Part 1: The Background
I had a hand the other day that will convince even the most diehard of skeptics that what I have been drolling on about for the last three years is actually 100% true and correct, and that, yes, Replay actually has hired a team of programmers to alter the code specifically to degrade my mental health, and the simple fact that I can’t even begin to articulate a valid reason why they would do such a thing in no way diminishes the fact that this is apparently exactly what they are doing, and even though I know, at least on some level, that extremely long, rambling, run-on sentences are not only visually unappealing, but that few people bother to read such things, I am entitled to choose my own style of prose, and besides, I have heard rumors about an upcoming tax on periods but no tax on commas, so I like to make full use of commas instead of risking undue taxation should this legislation be deemed to be retroactive.
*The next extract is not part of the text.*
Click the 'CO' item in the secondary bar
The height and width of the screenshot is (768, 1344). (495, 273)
Unfortunately, Replay has started using subliminal post-hypnotic suggestions by flashing, “You WILL Forget” on my screen so quickly that it has been impossible to record, even when I screen capture it as video and analyze it frame-by-frame, a technique no doubt borrowed from the CIA, who is obviously in on the whole plot to make me a crazy person, so I naturally forgot to record the hand number, even though the hand replay would have been altered to show something other than the hand as played, because the forces arrayed against me are devious to an almost unfathomable extent and the bulk of Replay’s resources have been dedicated to this task, for reasons I, or anyone else, simply can’t explain.
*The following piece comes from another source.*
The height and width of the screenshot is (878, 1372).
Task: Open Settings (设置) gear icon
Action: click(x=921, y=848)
Luckily, my mind, being far sharper than most, remembers enough of the details to make such formalities such as hand replays unnecessary, and besides, there is some small chance that this hand never actually happened, but that it was a hypnotic suggestion implanted into my brain for the sole reason that it would discredit me, which, of course, assumes that I had credit to begin with, but that’s an uncomfortable fact that I would rather gloss over than face anyway, and this is my right under the Delusional Doctrine of 1996, so let’s just get on with the hand, OK?
We were playing 4 handed at a 6-max 100/200 table, the other 2 seats being vacated after their occupants had bad beat me for 2 full buy-ins each, then fled in terror, knowing that they had raised my ire and that I would be coming down on them like a small, irritating lap dog going after a beetle 1/1000th its size, and believe you me buddy, beetles in that position know full well the meaning of the word terror, but naturally, I was a bit tilted, or even more tilted than usual, at any rate, so it’s possible that I played this hand a little sub-optimally.
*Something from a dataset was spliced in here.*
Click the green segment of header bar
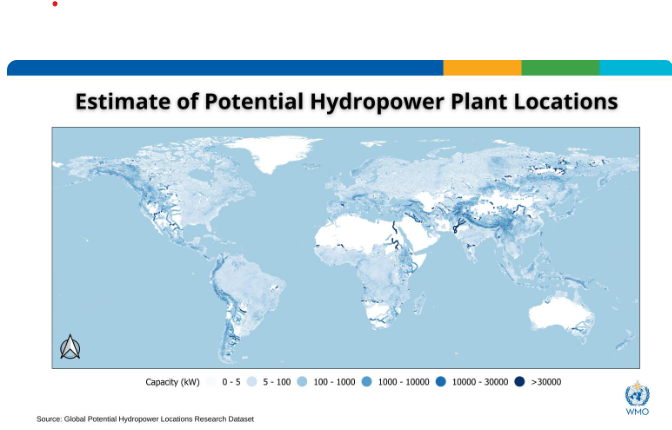Viewport: 672px width, 430px height. click(x=560, y=68)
Unfortunately, all this typing has worn my fingertips down to bloody nubs, so I am forced to make this hand a multi-part series, unless, of course, the joint KGB/Spetsnaz operatives track me down and manage to silence me, which doesn’t seem all that likely considering that nothing has been able to silence me so far, except at the tables, where I have been muted for expressing my totally logical opinions concerning how the world’s leading intel agencies, including Mossad, have been relentlessly hounding me and developing complex schemes so I will lose free chips even though I play nearly perfectly at all times, which is sad, but such is the state of the world these days.